For creators, it means maintaining more control over the material and potentially capturing more upside. Rather than selling a concept into development and hoping it survives the process intact, you're delivering a vision you've already executed.
The Upsides
Beyond the structural advantages, there are creative benefits to this approach.
The mini series format, borrowing from European sensibilities, allows for efficient storytelling. Five episodes of Coldtown deliver a full narrative arc with genuine resolution. The story works as a standalone piece, but the world and characters are built for continuation. Season one proves the concept. Season two expands the canvas.

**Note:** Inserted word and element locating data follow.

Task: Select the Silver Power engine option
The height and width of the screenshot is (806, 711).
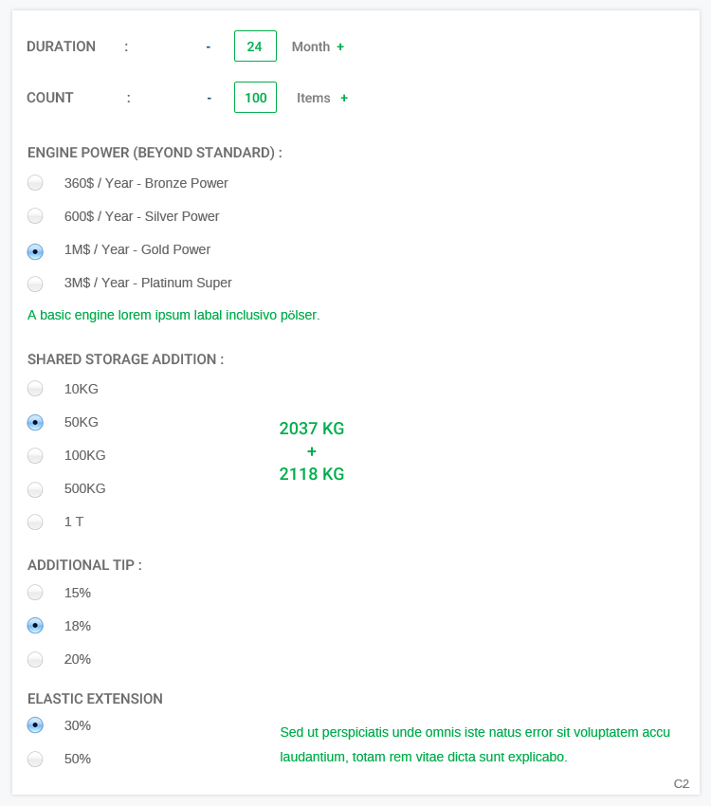Action: [35, 216]
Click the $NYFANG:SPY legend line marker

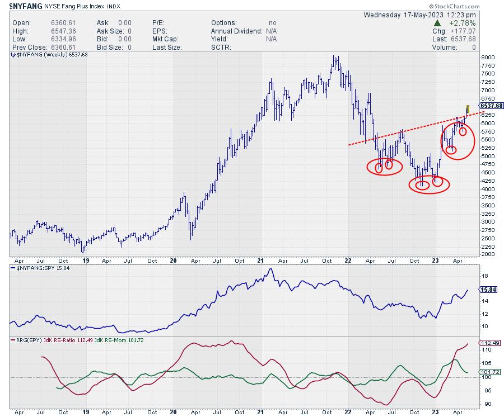pos(13,268)
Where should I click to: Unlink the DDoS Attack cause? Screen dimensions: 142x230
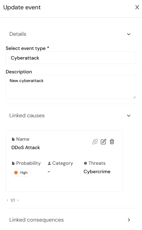pyautogui.click(x=95, y=142)
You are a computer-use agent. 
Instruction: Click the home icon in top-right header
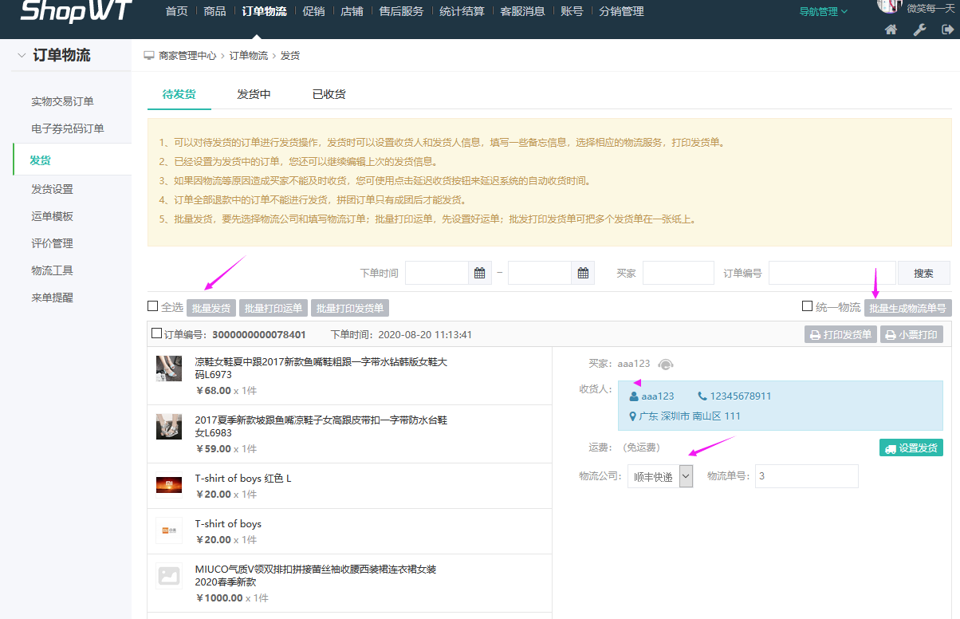click(891, 30)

The lower budget paradoxically creates more creative freedom in certain ways. Without the pressure of massive per-episode costs, there's room for unconventional choices. Character development can breathe. The story doesn't need to hit certain action beats per episode to justify the spend.
And there's something to be said for the discipline that constraints impose. When you can't solve every problem with money, you're forced to solve them with creativity. That often produces better work.
Moving Forward with Coldtown
We're approaching Coldtown as genuine proof of concept for this model. Complete scripts are finished. The show bible is comprehensive. Production budgeting is detailed and realistic. Location scouting in Georgia is underway. The creative package is ready for partners who want to be part of something that might represent a new pathway for independent series.
Is this the future of television production? Probably not exclusively. Networks and studios aren't going anywhere, and there will always be projects that require their scale and resources.
But is this a viable new avenue for certain kinds of stories and certain kinds of producers? We think so. The economics work. The tools exist. The market appetite is there.
Coldtown is our attempt to prove it.